Immer wieder reisen Kölner und Kölnerinnen in die Länder, wo sie oder ihre Eltern geboren worden sind. Manche von ihnen werden dort bedroht und müssen sogar in das Gefängnis. Ihnen helfen wir.

Und diese Hilfe wirkt! Das konnten wir erst letzte Woche sehen. Unsere ehemalige Ratskollegin Hamide Akbayir wurde in der Türkei festgehalten. Nach intensiver Solidaritätsarbeit konnte sie ausreisen.

Es ist gut, wenn nun die Stadt Köln ein Angebot für verfolgte Menschen schafft.

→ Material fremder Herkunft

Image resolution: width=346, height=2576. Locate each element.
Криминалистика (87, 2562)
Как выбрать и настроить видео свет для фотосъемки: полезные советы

Zwei bedrohte Menschen können nach Köln kommen und werden hier von der Stadt untergebracht und versorgt.

Das ist ein Anfang.

Was geschieht, wenn diese Menschen nach ihrer Zeit in Köln wieder in ihre Heimat zurückkehren? Sind sie in ihrem Land wirklich sicher? Niemand darf zur Rückkehr in ein Land gezwungen werden, das ihm oder ihr keinen Schutz gewährt.

Bauen wir weiter an einer Welt, in der diese Stipendien überflüssig werden. Menschen sollen freiwillig nach Köln kommen, weil sie hier leben wollen. Sie sollen nicht gezwungen sein, nach Köln zu kommen, weil sie bei sich zu Hause nicht mehr sicher sind.